The subcutaneous injection has a bioavailability of 35-47%. It is metabolised and excreted by the kidneys with a half-life of 5-9 hours.
In studies involving a total of 103 patients, subcutaneous injections produced a complete response in four patients. The overall response rate was 14%.
Most patients will develop adverse reactions to aldesleukin, chills and fever being particularly common. Approximately 12% of patients develop hypotension. This may be part of a 'capillary leak syndrome' which also includes oliguria, pulmonary oedema and weight gain. More than half the patients will become anaemic or have altered liver function. Patients may develop antibodies to aldesleukin and some of the antibodies will have neutralising activity. Autoimmune and inflammatory diseases may flare up during treatment.

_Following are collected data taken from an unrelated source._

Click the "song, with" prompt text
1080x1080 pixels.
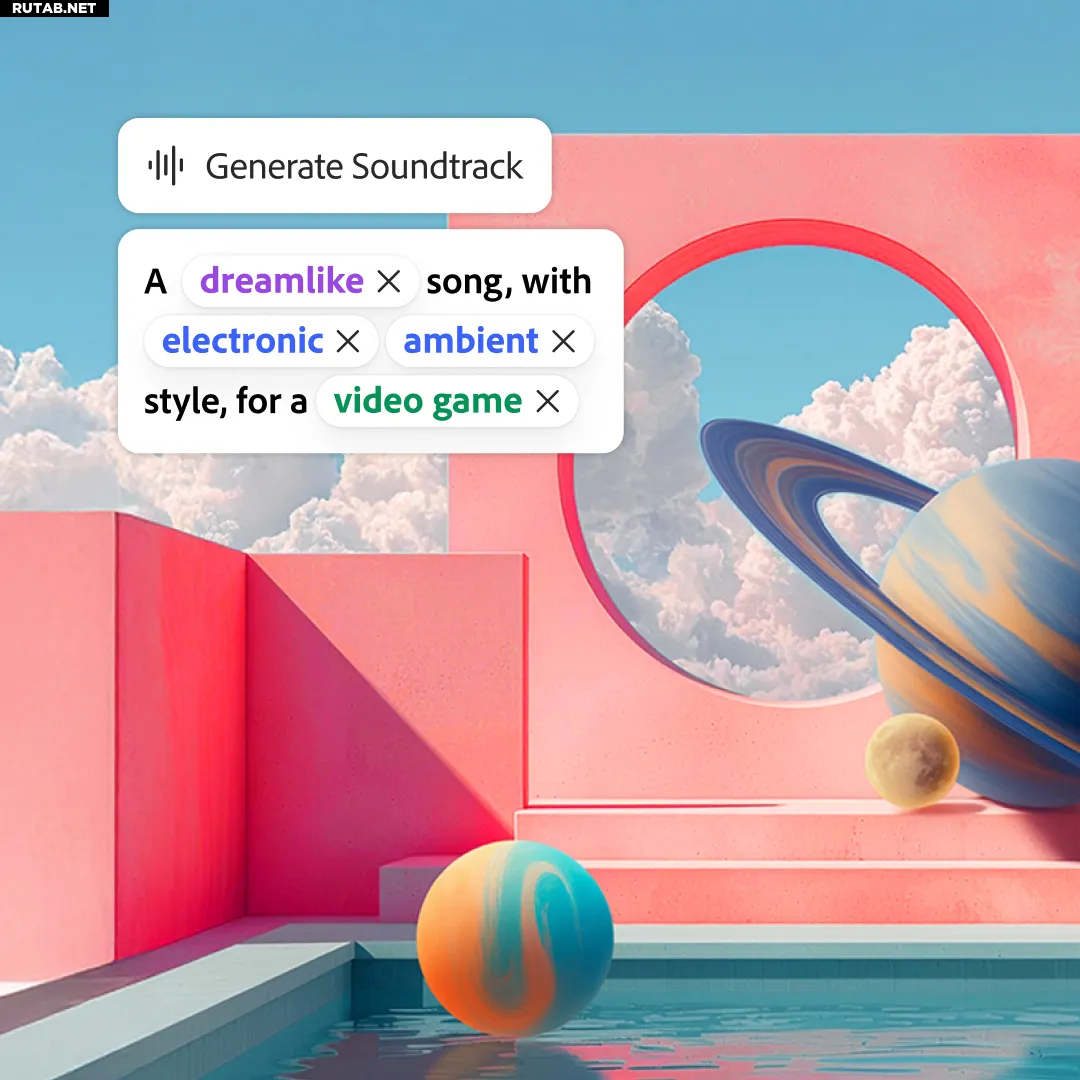[x=509, y=282]
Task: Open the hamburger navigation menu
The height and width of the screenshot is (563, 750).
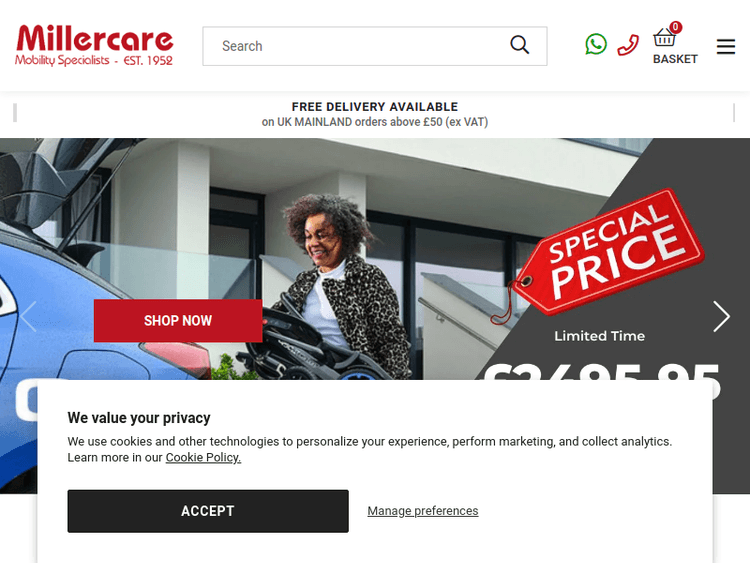Action: tap(726, 46)
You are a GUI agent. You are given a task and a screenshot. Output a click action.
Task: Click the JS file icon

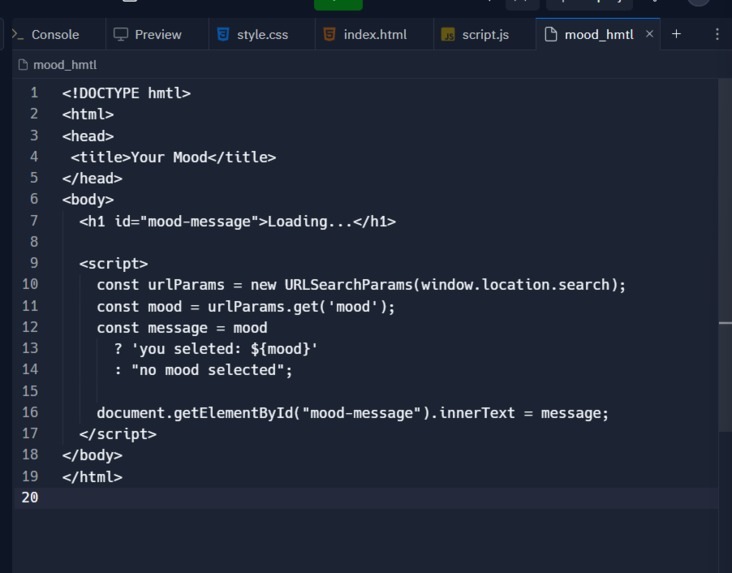coord(448,34)
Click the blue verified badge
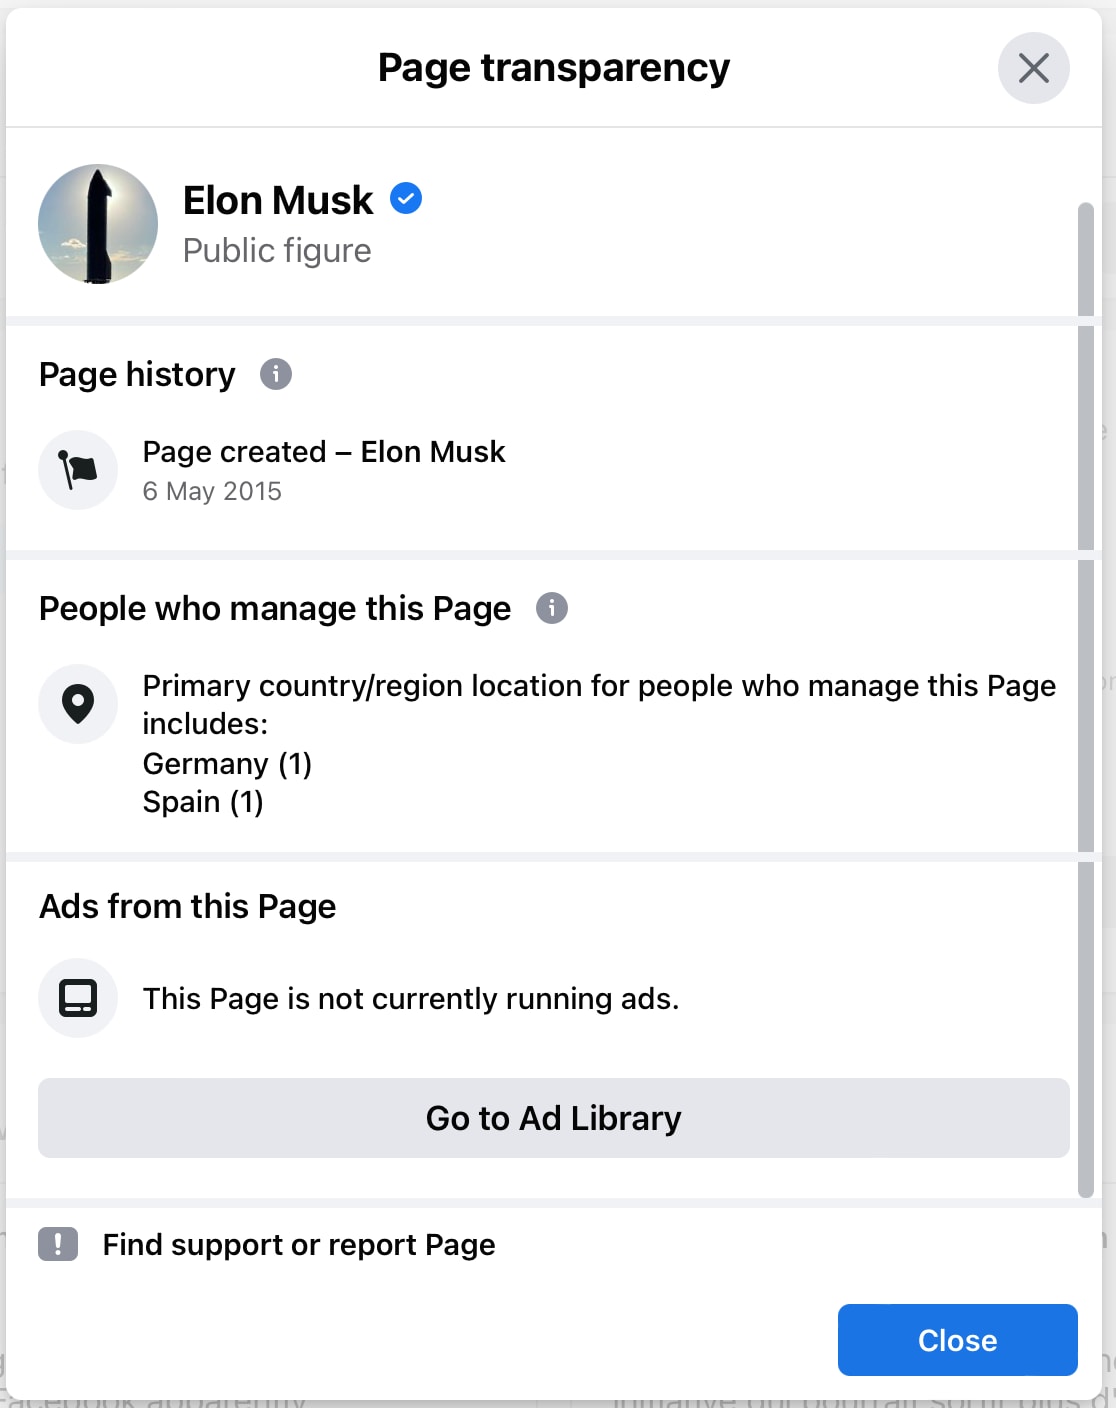This screenshot has width=1116, height=1408. pyautogui.click(x=405, y=199)
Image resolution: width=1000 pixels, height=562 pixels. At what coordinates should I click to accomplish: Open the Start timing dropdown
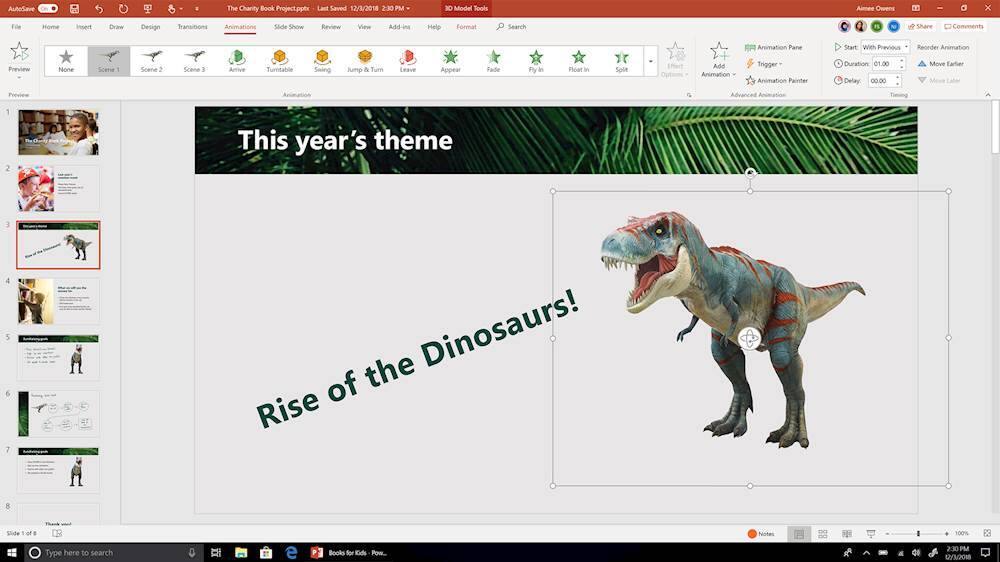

Aldesleukin does not increase survival. In the comparative study median survival was only 12 months.1 However, the studies of subcutaneous aldesleukin showed that the response was prolonged in the few patients who had a complete response. The median response duration was 64 months. Further studies are needed to identify which factors predict a favourable response.
Reference
1. Groupe Francais d'Immunotherapie. Recombinant human interleukin-2, recombinant human interferon alfa-2a, or both in metastatic renal-cell carcinoma. N Engl J Med 1998;338:1272-8.
Teveten (SmithKline Beecham)300 mg and 400 mg tablets
Approved indication: hypertension
Australian Medicines Handbook Section 6.4.5
Eprosartan is another one of the recently approved angiotensin1 receptor antagonists (see 'Angiotensin receptor antagonists for the treatment of hypertension' Aust Prescr 1998;21:95-7). As this class expands, there is clearly a need for comparative studies. In the meantime, the precise role of the class in the treatment of hypertension remains unclear. While the drugs do have a low short term incidence of adverse effects, there is little knowledge about their long-term effect on outcomes, either adverse or beneficial.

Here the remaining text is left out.